Procedures, on the other hand, should be separate from policies. They should be more fluid and able to be changed more regularly.

“Our problem is not that we don’t have them, our problem is that we can’t change them,” said Rohde. “If we can’t change them, people don’t follow them, and if people can’t follow them, we have noncompliance.” The existence of out-of-date procedures encourages staff members to create workarounds.

Culture of safety and organizational goals

The bulk of the standards in the leadership chapter have to do with helping staff members deliver the safest care (LD.01.07.01, 02.01.01, 02.03.01, 03.01.01, 03.04.01, 03.06.01, 04.04.05, and 02.04.01). This is done by ensuring that organizational goals, perhaps in the form of a mission statement or rallying cry, is not only clearly stated, but infused in everyday care. Rohde suggested publishing the organization’s strategic plan so that all staff members know their roles.

“People are interested in ‘Where do I fit into the mission, goals, and values?’ ” said Rohde. “Certainly, there is some risk with sharing your vision and strategy with every member of the organization, but isn’t it also a bigger risk that if people don’t know where they fit into that strategic plan that [the organization is] not going to achieve it because [staff members] don’t know what to do?”

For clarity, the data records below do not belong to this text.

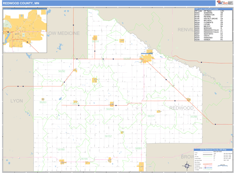Open the city inset map thumbnail
235x173 pixels.
click(25, 31)
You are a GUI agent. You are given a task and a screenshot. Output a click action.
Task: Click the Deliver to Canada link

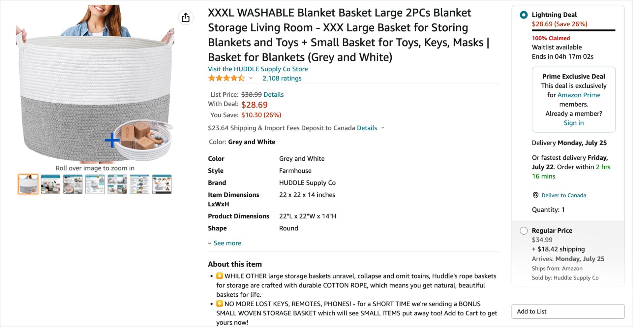(x=563, y=195)
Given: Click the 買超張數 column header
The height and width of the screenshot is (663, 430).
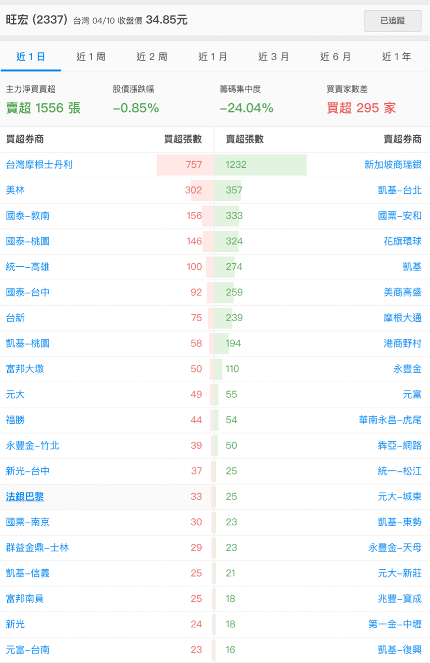Looking at the screenshot, I should (x=181, y=139).

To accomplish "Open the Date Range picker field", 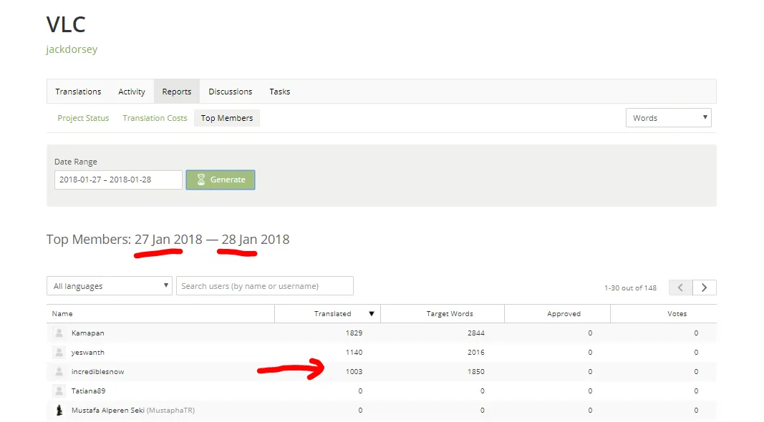I will 118,180.
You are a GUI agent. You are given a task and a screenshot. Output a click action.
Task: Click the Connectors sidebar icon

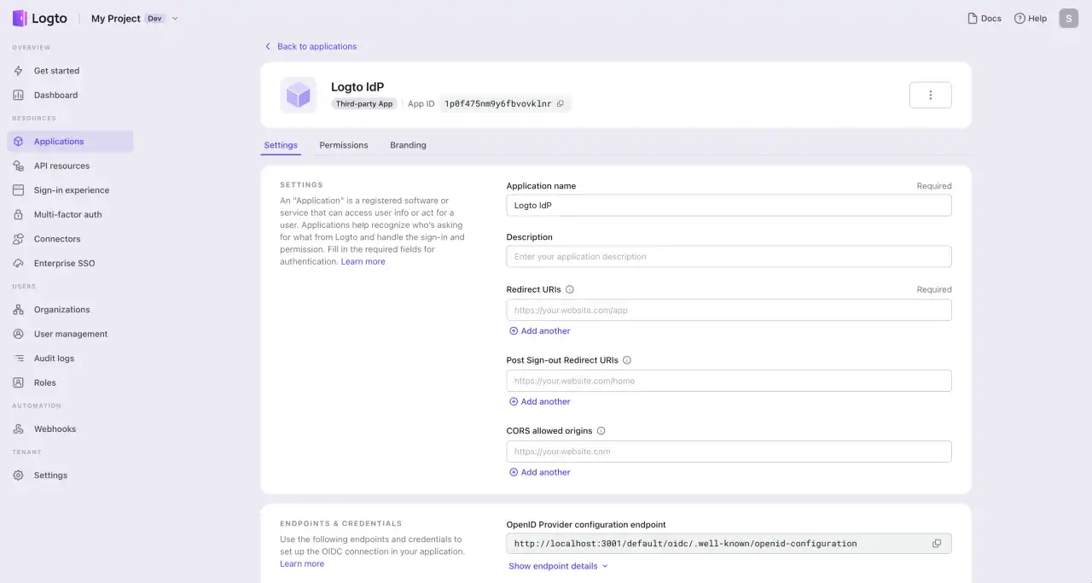tap(19, 239)
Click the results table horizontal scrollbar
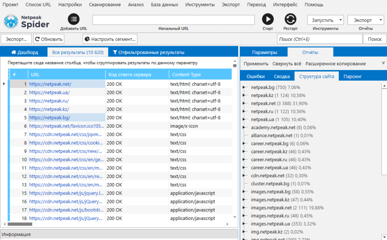Image resolution: width=387 pixels, height=240 pixels. 20,224
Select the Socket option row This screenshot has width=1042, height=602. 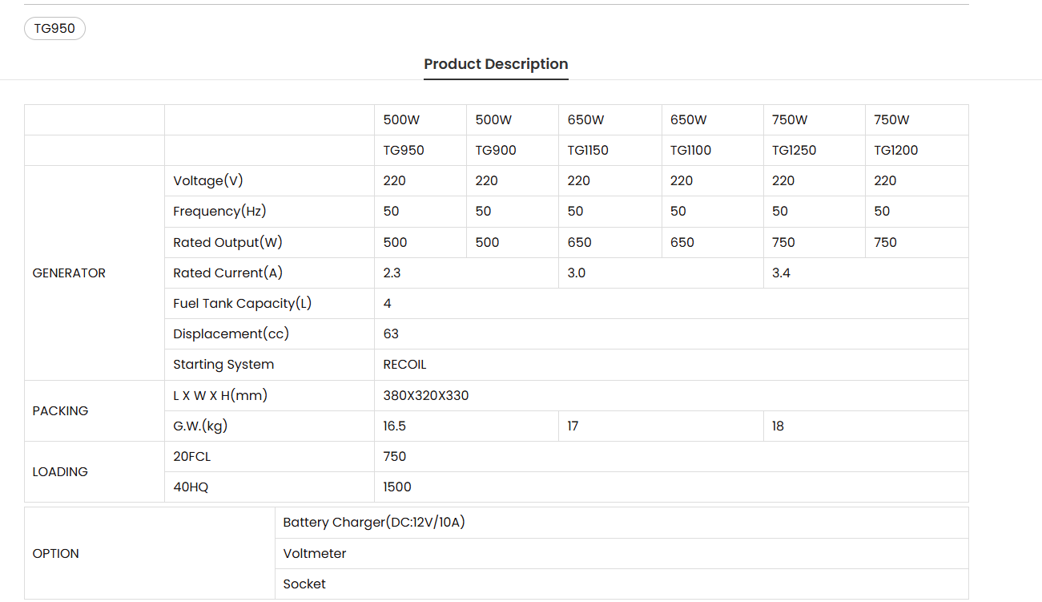tap(304, 584)
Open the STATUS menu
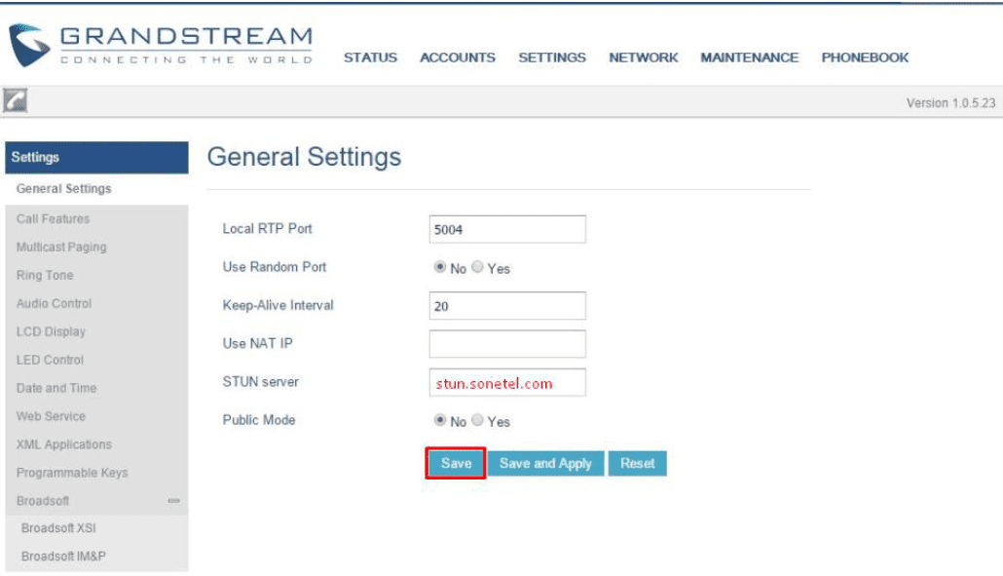 pos(370,58)
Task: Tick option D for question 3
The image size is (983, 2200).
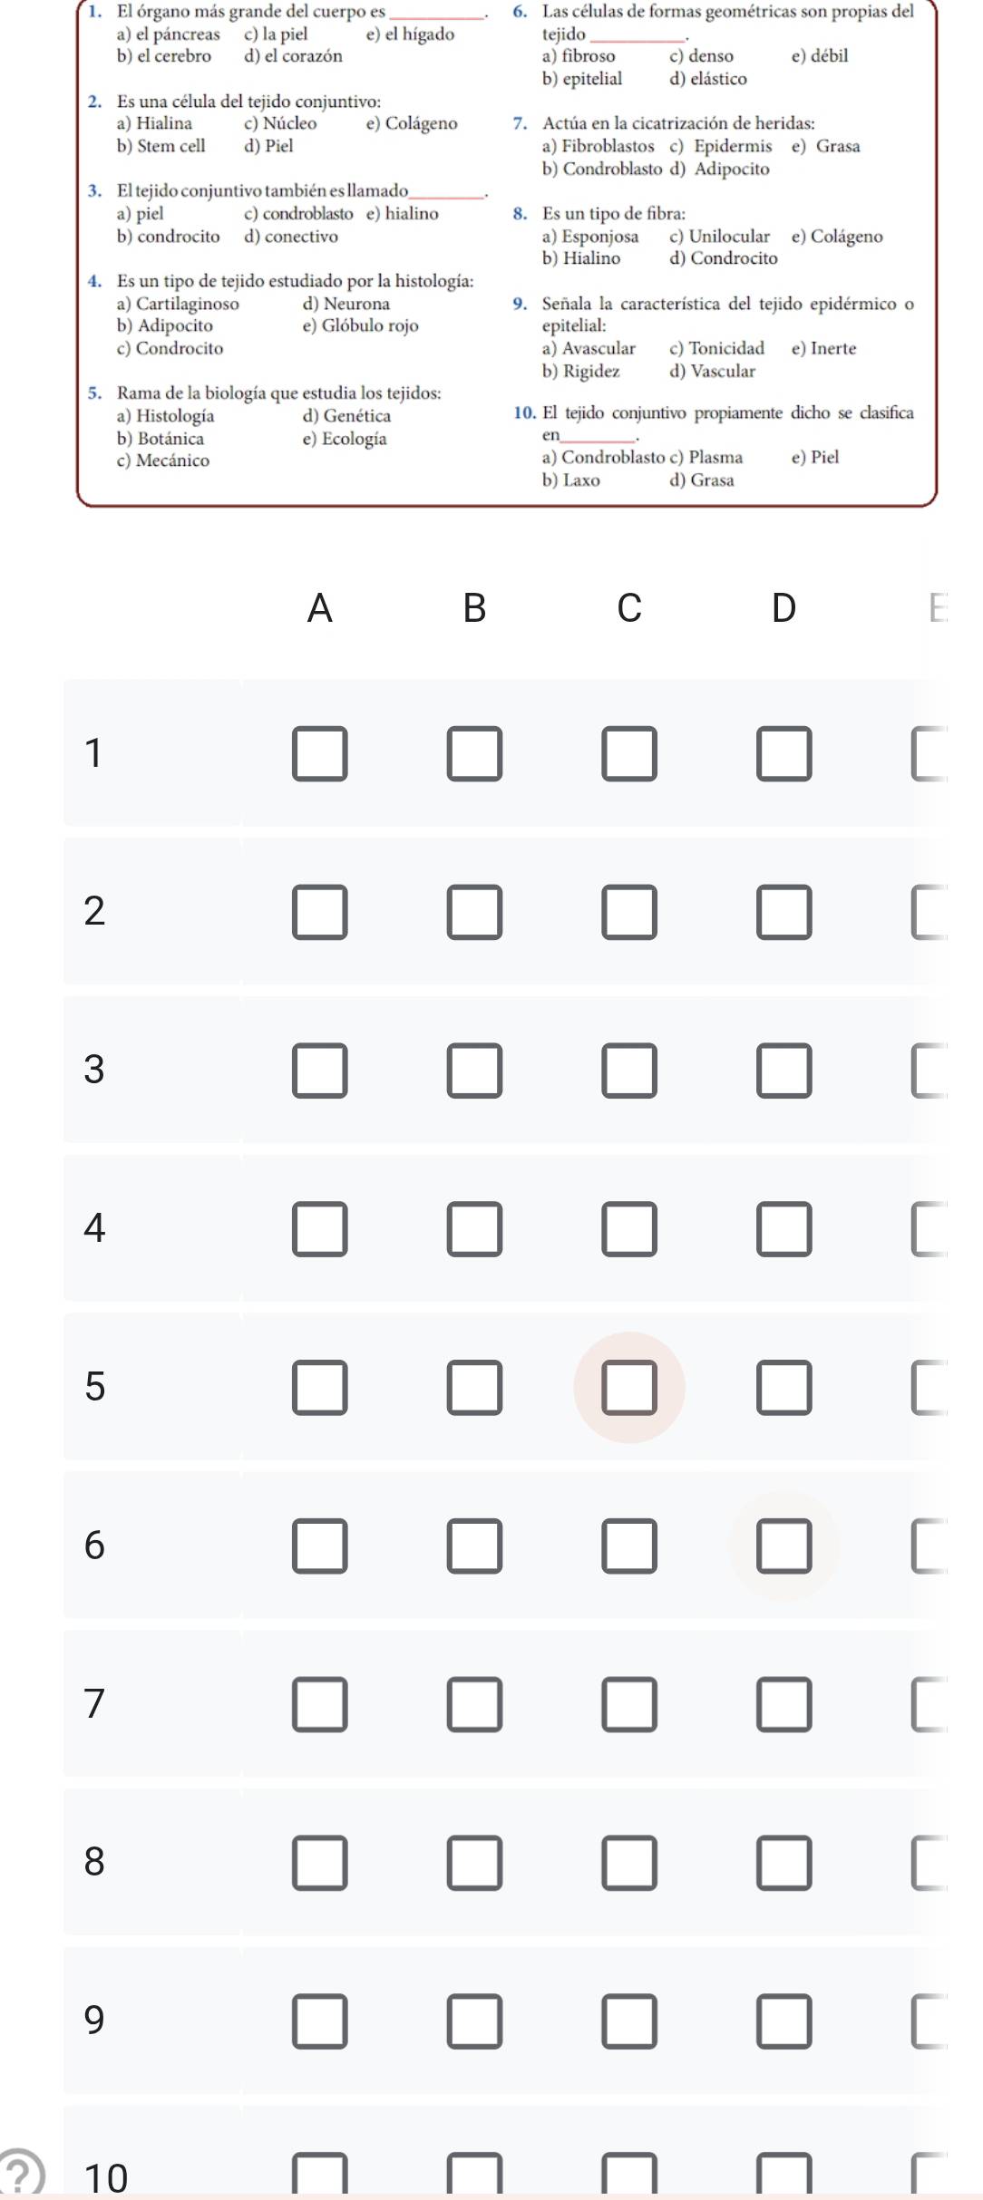Action: (784, 1071)
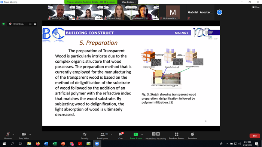End the meeting with End button

(x=255, y=136)

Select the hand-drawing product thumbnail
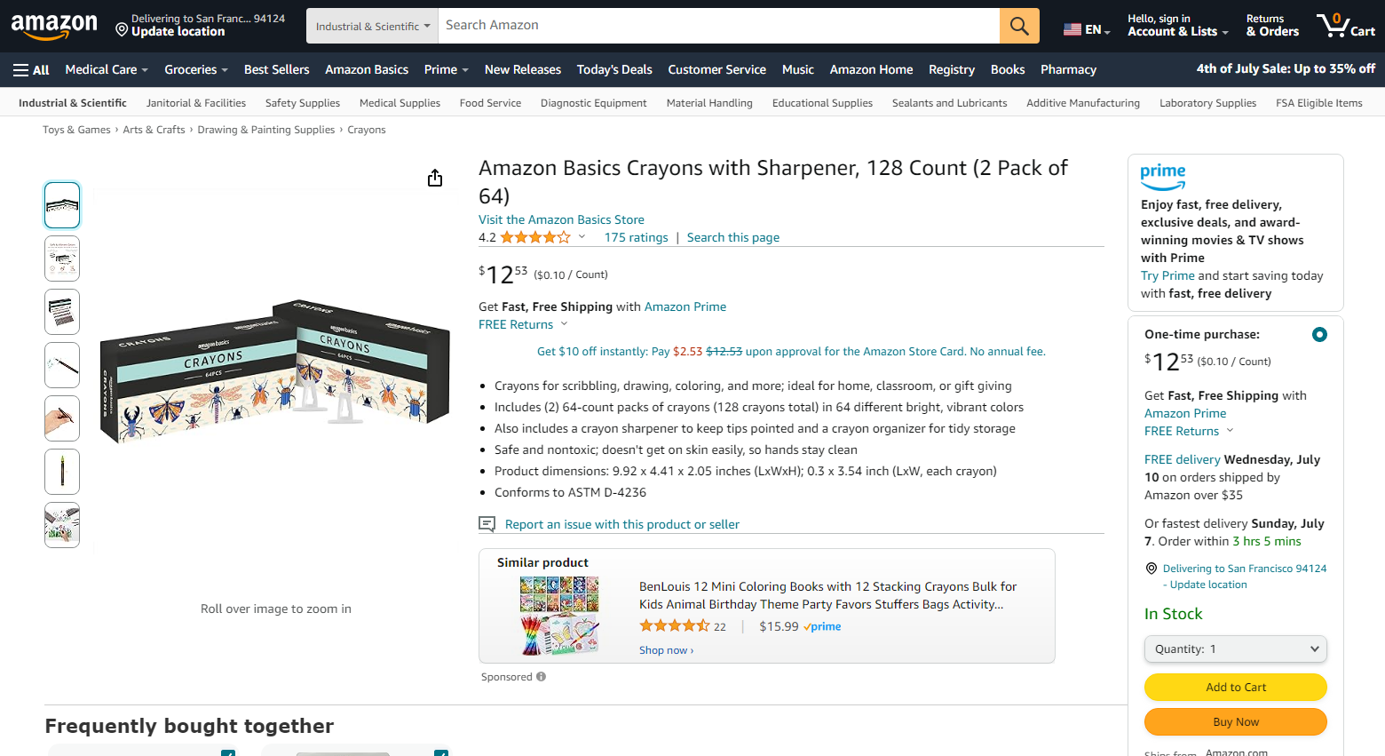pyautogui.click(x=62, y=418)
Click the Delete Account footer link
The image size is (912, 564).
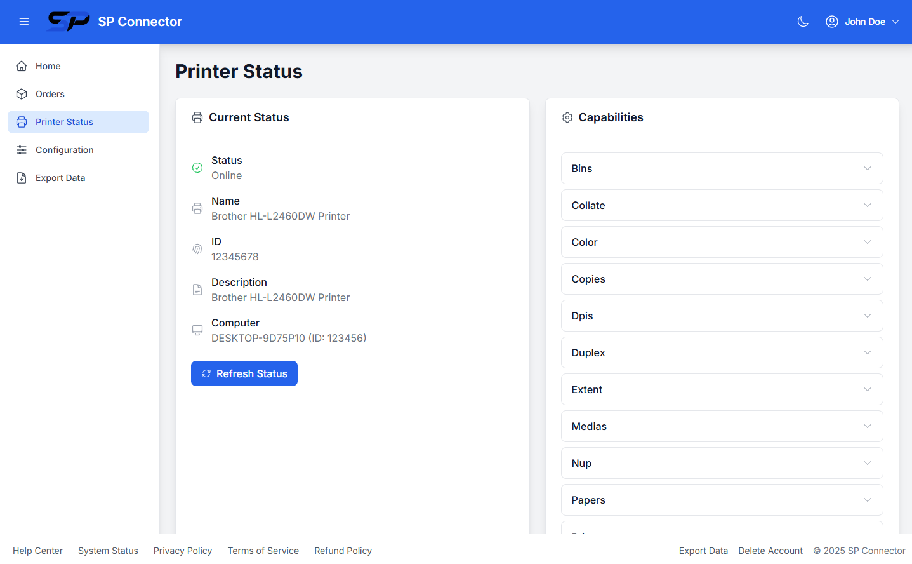point(770,551)
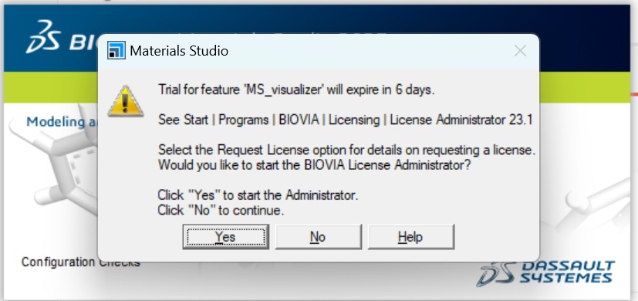Choose No to continue without licensing
Viewport: 638px width, 301px height.
tap(318, 237)
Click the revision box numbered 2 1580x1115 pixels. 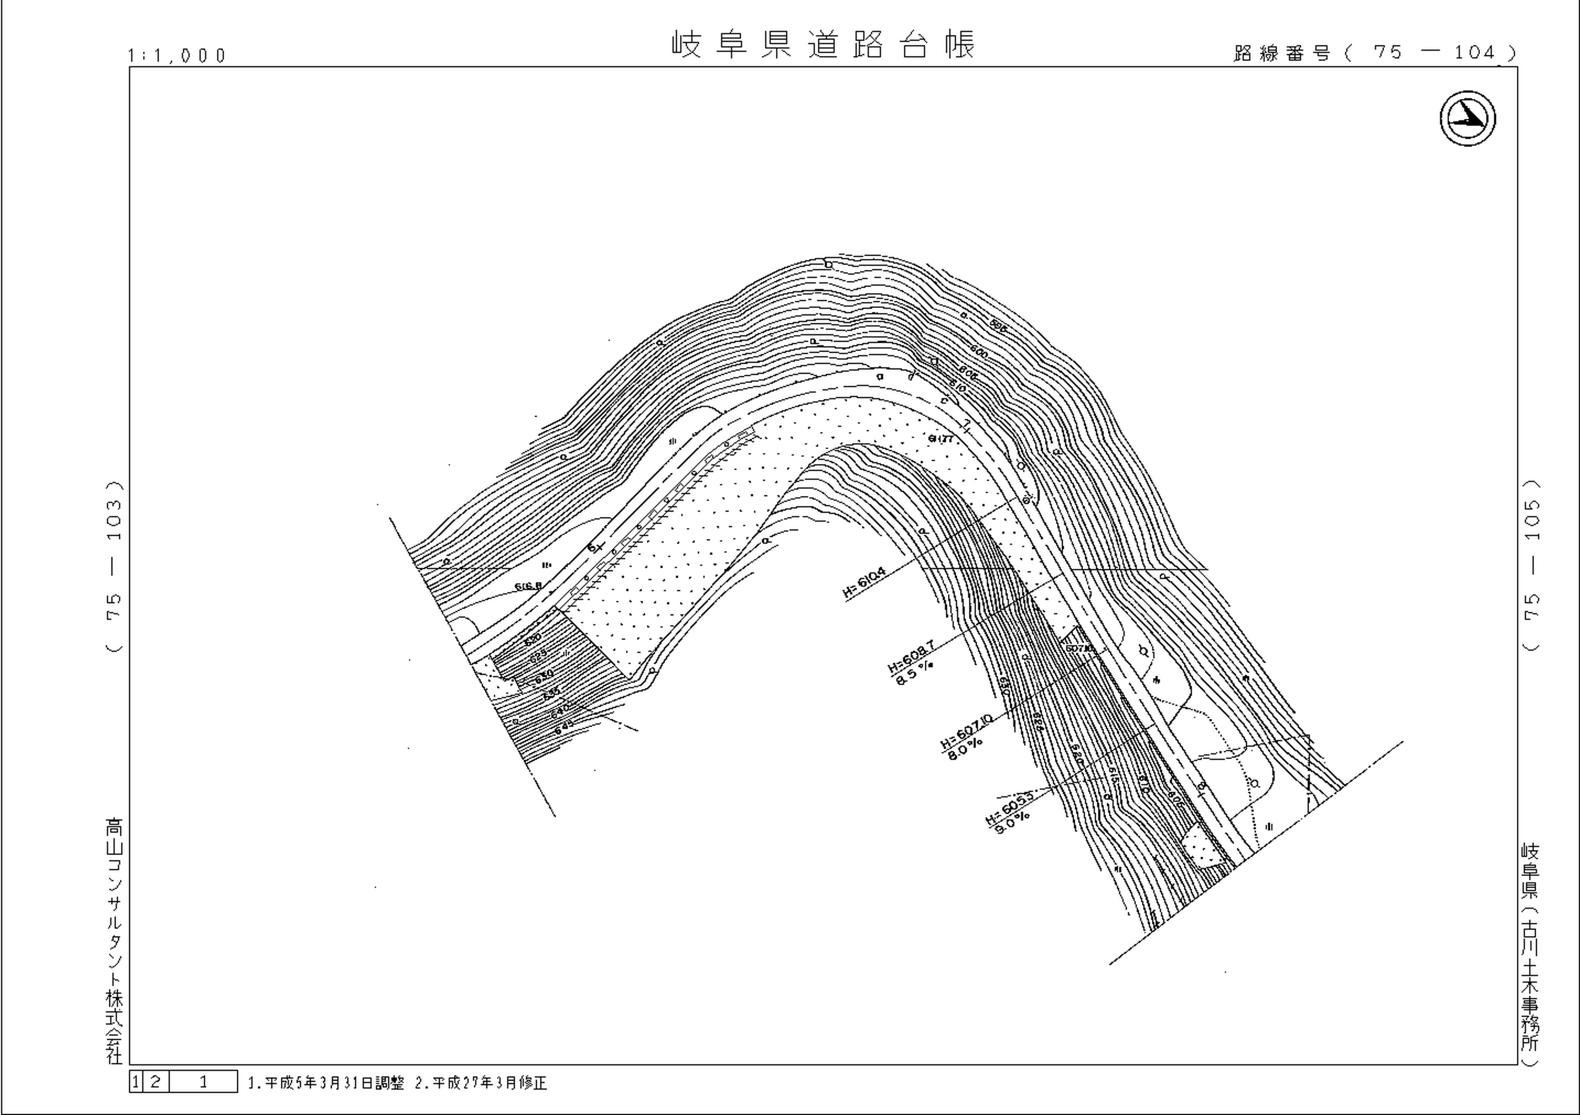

Ensuring that a robust reporting system is available to staff members is important, as is illustrating to staff members that communication of safety issues is a two-way street.

Leaders must also set expectations for staff members. Rohde listed six expectations as a good starting point: attention to detail, effective handoffs, clear and direct communication, inquisitiveness, team work, and adherence to the rules.

Culture of safety is a buzzword in the industry, but its meaning is truly important, said Rohde. “It’s not just a culture of safety, it’s a culture of high reliability,” he said. “It has to be, ‘We believe in getting it right the first time and every time.’ ” Too often, staff members forget to associate the business effectiveness argument when trying to get leadership buy-in to the culture of safety.

“If you get it right the first time and every time, think about the reduction in the cost of poor quality,” said Rohde. “Take advantage of hooking the culture of safety into business survival and business effectiveness.”